What are the most important skills of an infrastructure Engineer? - toutouastro


======
jrmenon
Assuming you are looking for a Unix/Linux person:

1) Good understanding of the user-land + kernel layers - filesystems, inter-
process commn (pipes, shared memory etc..), process vs threads, memory
layouts, networking (tcp/ip sockets etc..).

2) Experience in kernel development is a big plus but not mandatory.

3) If using C/C++, good understanding of the language features, esp. debugging
tools like gdb.

4) If using Java or VM-based languages, apart from language features, good
understanding of the VM tunings and its limitations.

5) Scripting - bash, awk, perl/python/php etc..

6) Protocols - HTTP, and others. Good understanding on how to build web
services.

7) Performance and debugging: tcpdump/wireshark, /proc/* tunings, firebug,
etc...

8) An exposure to web development on the client side - html, css, js. Not
necessarily being a guru here but understanding the full stack from the client
onwards. It can influence the server-side architecture (handling various ajax
requests etc..)

9) AWS services - something to consider (this is how we started with our
start-up).

10) Not to mention, a passion to understand the 'big picture', and how to
optimize the various resources effectively.

------
haney
An understanding of how to automate common tasks so that they can be
reproducible and a deep enough understanding of your stack to be able to
measure and test you assumptions.

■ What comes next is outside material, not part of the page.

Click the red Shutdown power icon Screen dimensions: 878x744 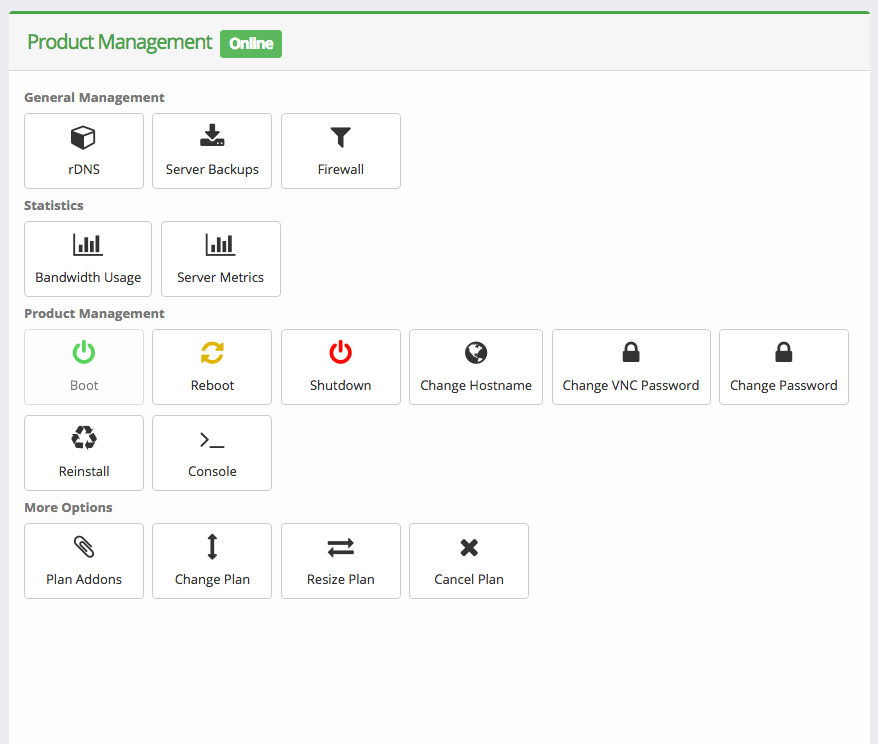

Also, like mryan said an understanding of
the business needs that lead to the existence of the infrastructure in the
first place.

------
mryan
Understanding the business reasons for needing an infrastructure.

A love of automation, bordering on an obsession.

A deep understanding of the individual technologies that make up the stack, as
well as a higher-level view of how all of the moving parts fit together.

------
cnuesa
Linux